In support of this interpretation of the Intrafamily Offenses Act, we note that the catchall provision appeared in the original version of the statute,[6] while the provision codified in D.C. Code § 16-1005 (c)(4) granting authority to order a respondent to vacate a residence--that of a petitioner--was added only later, in 1982, indicating that the preexisting catchall was not understood to give courts such authority. Indeed, in the Report discussing 1982 amendments, the Committee on the Judiciary observed that " several critical weaknesses in the District's current intrafamily offenses law have surfaced" and " existing remedies have been shown to be inadequate." [7] The proposed amendments were " designed to fill in . . . areas of need in the current District law," inter alia, by " supplementing existing remedies" and authorizing courts to " direct[] an offending householder or family member to vacate the dwelling unit." [8] Elsewhere the Report acknowledged that " [f]ive remedies, including a very broad one [referring to the catchall] already exist in the local law,"

Page 1007

but nonetheless characterized the power to issue a vacate order as one of six " new statutory remedies available to the court issuing protection orders." [9]

By the same token, we note that with the addition of D.C. Code § 16-1005 (c)(4) the Council carefully delineated circumstances under which courts had the power to order a respondent to vacate a " dwelling unit." There would be little point in drafting the vacate provisions of (c)(4) with such precision if it were already understood that courts possessed broad power to issue vacate orders under the catchall provision of the statute. (And if this were the case, then (c)(4) would have been recognized as having a limiting effect--not the " expanding" effect ascribed by the Council.).

Lastly, we note that when the Intrafamily Offenses Act was amended again in 2007 and 2009, and the class of petitioners was expanded beyond the " intrafamily" context to include victims of stalking, sexual assault, or sexual abuse generally,[10] there was no indication that the Council wished to empower courts to order the correspondingly expanded class of respondents to vacate their homes. As noted above D.C. Code § 16-1005 (c)(4) was not amended.

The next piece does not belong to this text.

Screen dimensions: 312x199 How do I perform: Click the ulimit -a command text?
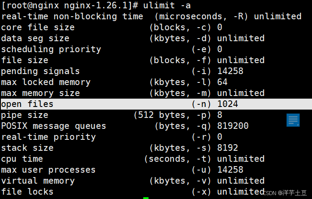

Nor was there any indication that the Council believed an amendment was unnecessary and that courts already possessed broad power under the catchall provision to issue vacate orders. Against this backdrop of legislative silence, we determine that such power does not currently exist. If the Council desires that petitioners who have established by the low measure of good cause[11] that they were victims of stalking, sexual assault, or sexual abuse be able to obtain a one-year CPO not only directing the respondent to have no contact with them, but also forcing the respondent to vacate his or her separate pre-existing residence--because it is in the same apartment building, or on the same block, or in the same neighborhood as the petitioner's residence--then the Council will have to grant this power expressly.[12]

Page 1008

The gap we have identified in the statute is not filled by this court's general pronouncements that the Intrafamily Offenses Act must be interpreted broadly in light of its remedial purpose. We have made such statements exclusively in the context of intrafamily offenses, acknowledging the distinct dynamics of intimate partner violence.[13] These dynamics were very much on the mind of the Council at the time of the passage of the Intrafamily Offenses Act[14] and do not obviously transfer to crimes by mere acquaintances or strangers. In any event, we cannot interpret broadly that which is not there. Put another way, even accepting that (c)(11) should be interpreted broadly in cases that fall both within and outside the intrafamily context, (c)(11) cannot give courts power in the latter context that they never had in the former.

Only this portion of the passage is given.